Would you like to be able to tailor your nutrition to your individual needs based on the genes specific to you? Nutritional genomics could be the future of nutrition and mean there is no longer blanket recommendations for best nutrition. As humans 99.99% of our genes are identical, but it is the 0.01% that makes you unique and individual. These genes are the genes which are targeted to tailor a perfect diet for you in a method called nutrigenetics.
Nutrigenetics enables you to receive the optimal nutrients your body needs for health. The genes expressed or created because of your body’s response to the nutrients eaten will differ to the person sitting next to you and is called nutrigenomics.
While this is very exciting, the research is still not there yet to be able to tailor such diets. The good news is the knowledge is already there on ways you can eat to help protect your DNA from damage but also to help repair it when damage occurs. It is this damage to your DNA which is linked to chronic diseases and cancer.
Here are some must have nutrients you can add to your diet to optimise the health of your DNA:
- Carotenoids
These are antioxidants found in orange, yellow, red and green leafy vegetables like sweet potato, kale, broccoli, capsicum.
- Vitamin E
Another antioxidant found in seeds and nuts as well as in avocado.

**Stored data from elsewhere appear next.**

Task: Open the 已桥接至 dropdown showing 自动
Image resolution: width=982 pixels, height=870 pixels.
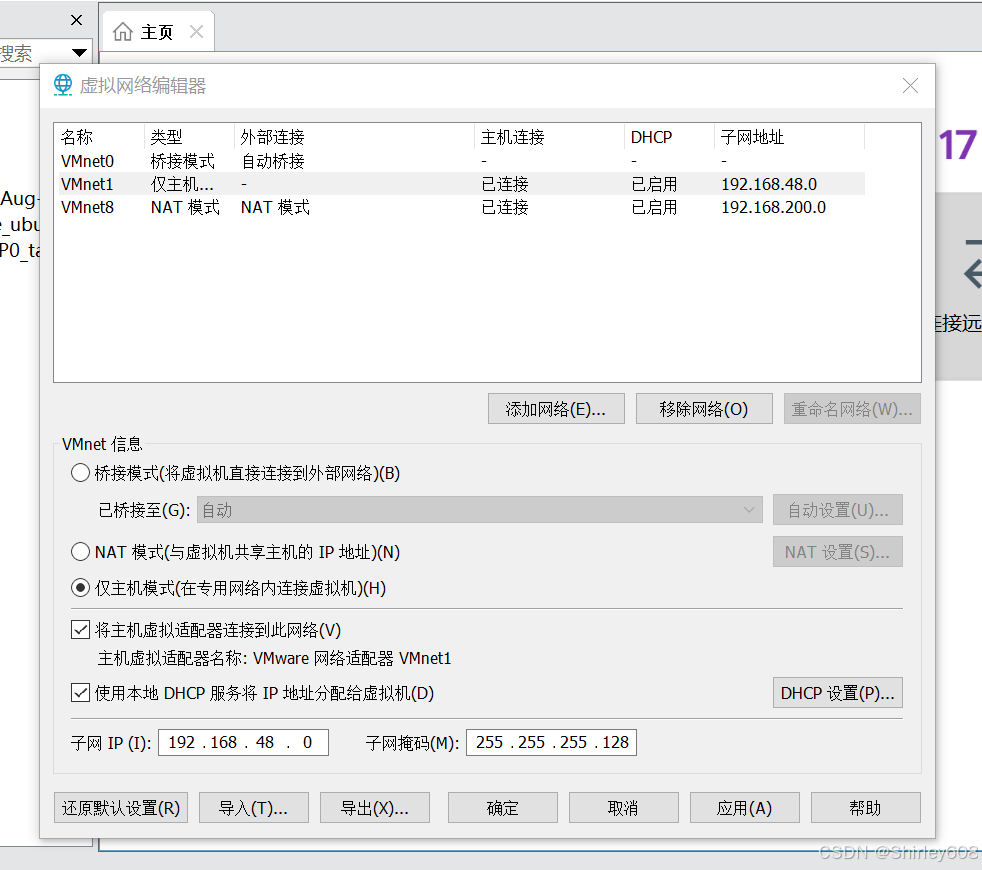Action: pos(480,510)
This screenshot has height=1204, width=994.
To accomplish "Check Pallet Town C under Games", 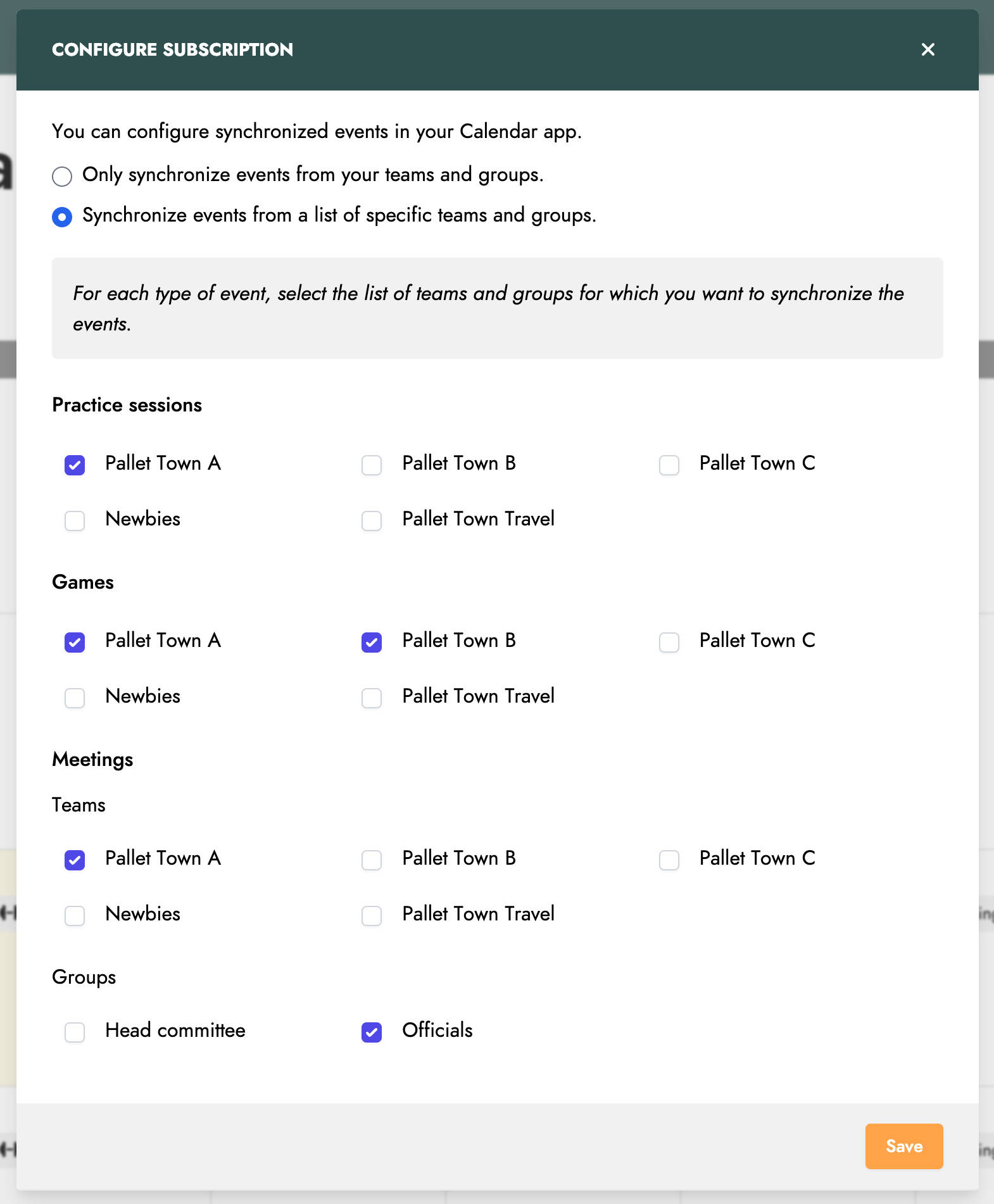I will click(x=669, y=643).
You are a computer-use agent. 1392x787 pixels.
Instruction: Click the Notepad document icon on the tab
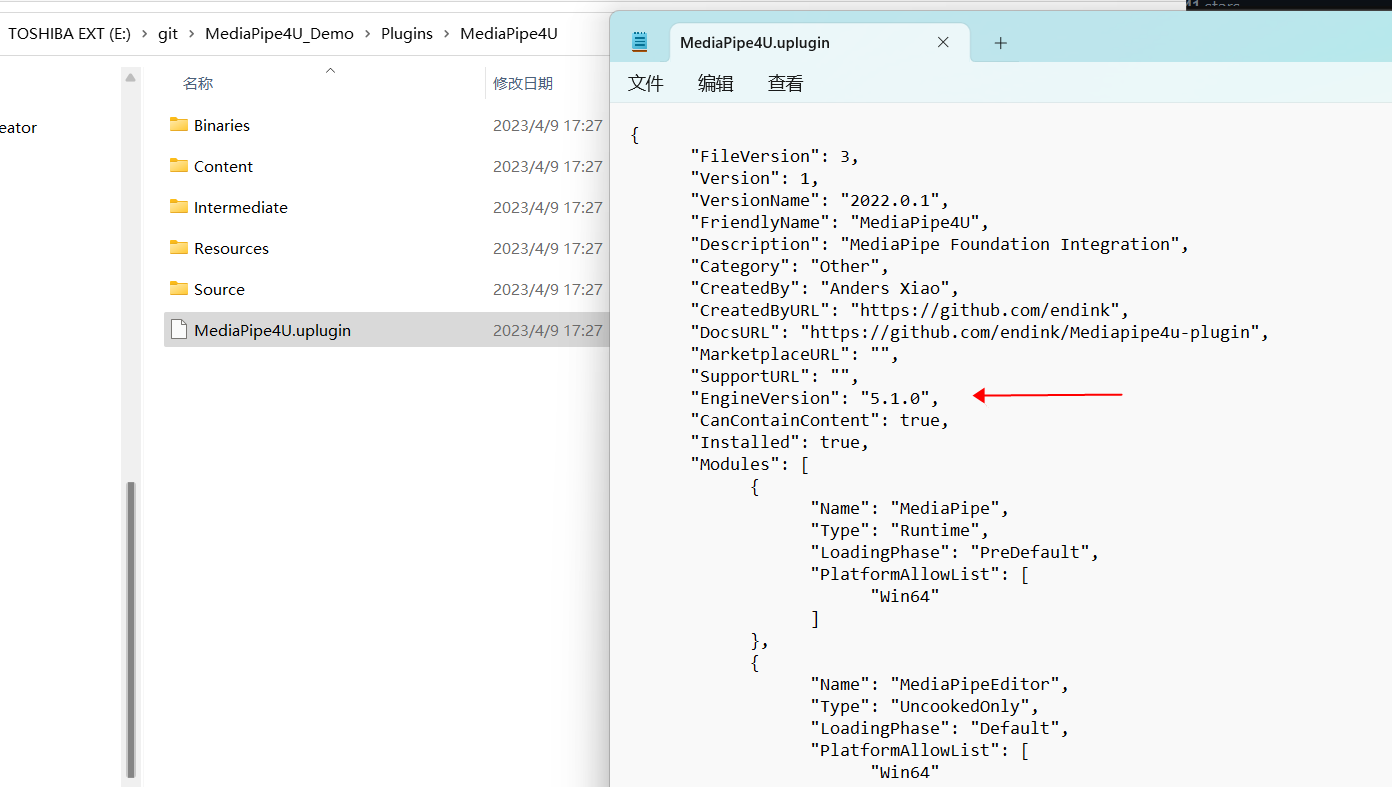tap(640, 41)
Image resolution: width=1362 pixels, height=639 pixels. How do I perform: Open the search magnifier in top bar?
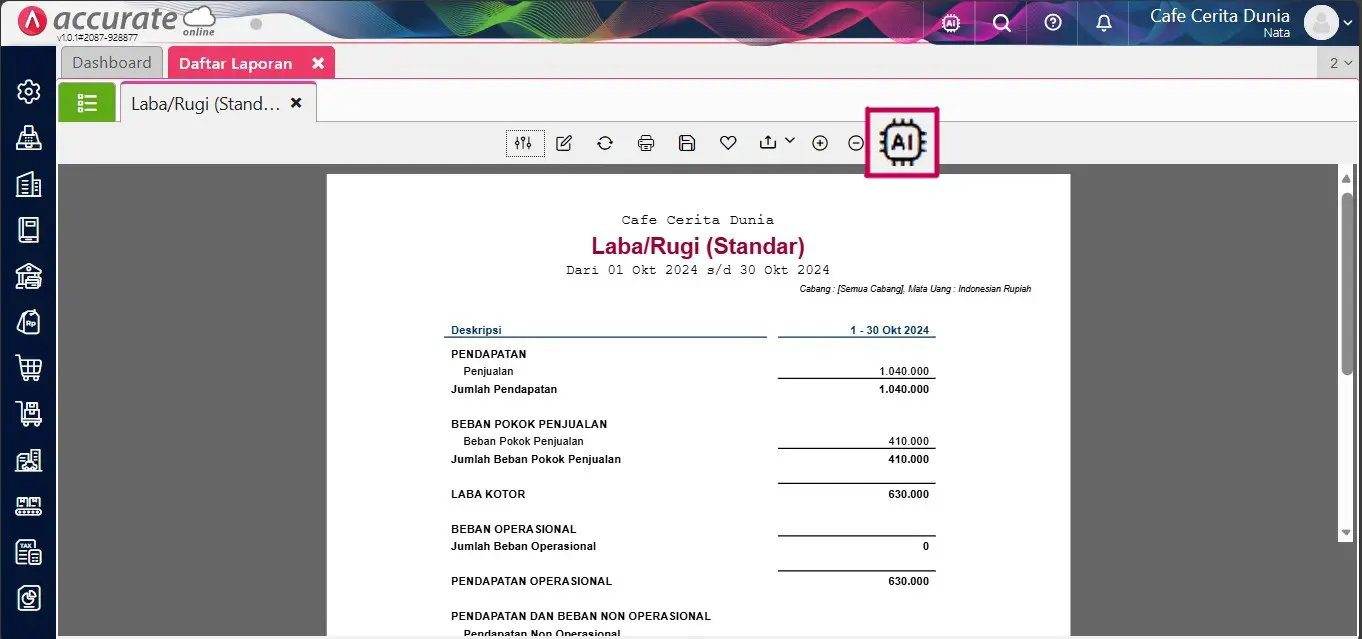[1002, 22]
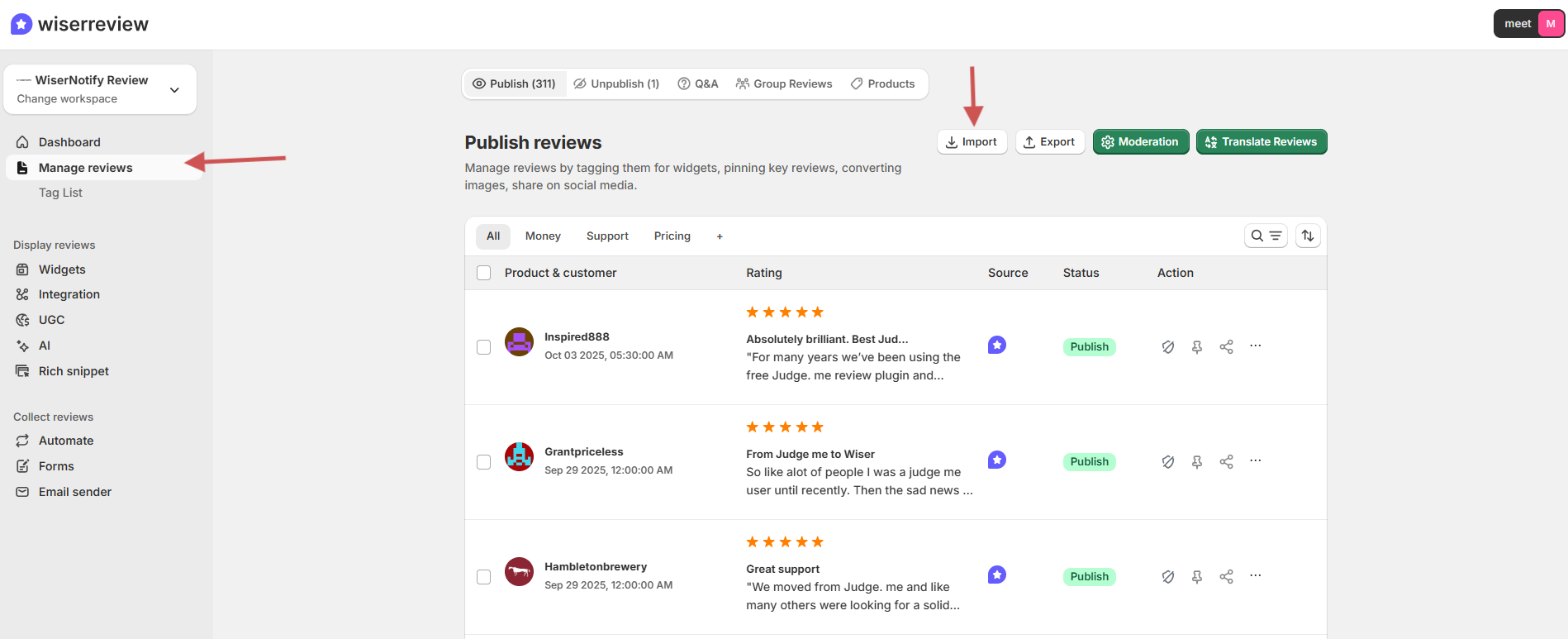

Nutrients your body needs to help make DNA include:
- Folate
A B vitamin found in dark green leafy vegetables, all breads in Australia except organic bread are fortified with folic acid, fortified cereals and juices, legumes and pulses and oranges.
- Vitamin B12
Found mainly in animal-based products like meats, dairy and seafood.
- Zinc
This mineral is present in foods like wheat germ, pumpkin seeds and nuts.
- Magnesium
This mighty mineral is found in cocoa (yes dark chocolate is a healthy food when eaten in moderation and with a level of 60% plus of cocoa), also in avocado and bananas.
Nutrients needed to help repair damage to DNA are:
- Vitamin B3 or Niacin
Found in peanuts, mushrooms, sunflower seeds and some animal products like chicken.
- Folate
A double dipper when it comes to importance to the health of your DNA. Fresh fruits and vegetables are the best way to meet your folate needs as well as fortified products like breads, cereals and juices.
After looking at this list you may be thinking to jump over to the supplement isle in your supermarket. This is far from the best choice for your body as the whole food far out ways the benefit of an artificial source of a single nutrient. Above this the risk of some cancers can be increased with the use of supplementation.
Take home message: while the ability to create your perfect diet for you based on your genes is still a way off, you do have the power to eat a diet to not only optimise the health of your DNA but to help repair damage to your DNA. Be one step ahead of the crowd and look after the foundation of who you are before it becomes a normal part of life in the future.